Available data -
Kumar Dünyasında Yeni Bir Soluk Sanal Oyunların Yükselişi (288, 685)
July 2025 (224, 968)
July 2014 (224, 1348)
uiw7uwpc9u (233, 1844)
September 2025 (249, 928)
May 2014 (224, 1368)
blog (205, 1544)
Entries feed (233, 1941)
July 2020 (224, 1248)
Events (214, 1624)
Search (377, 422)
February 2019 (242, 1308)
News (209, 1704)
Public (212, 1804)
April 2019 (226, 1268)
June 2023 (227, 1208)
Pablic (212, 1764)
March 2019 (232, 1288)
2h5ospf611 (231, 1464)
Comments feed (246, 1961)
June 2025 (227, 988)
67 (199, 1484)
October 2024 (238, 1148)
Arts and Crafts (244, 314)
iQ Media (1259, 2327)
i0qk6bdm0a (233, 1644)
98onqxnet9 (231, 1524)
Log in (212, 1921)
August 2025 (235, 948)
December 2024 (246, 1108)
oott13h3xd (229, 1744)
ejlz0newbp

Exercise instructions - Copy the lines word for word, from the line with "June 2025 (227, 988)" through the final line, including both.

Solution for this problem -
June 2025 (227, 988)
67 (199, 1484)
October 2024 (238, 1148)
Arts and Crafts (244, 314)
iQ Media (1259, 2327)
i0qk6bdm0a (233, 1644)
98onqxnet9 (231, 1524)
Log in (212, 1921)
August 2025 (235, 948)
December 2024 (246, 1108)
oott13h3xd (229, 1744)
ejlz0newbp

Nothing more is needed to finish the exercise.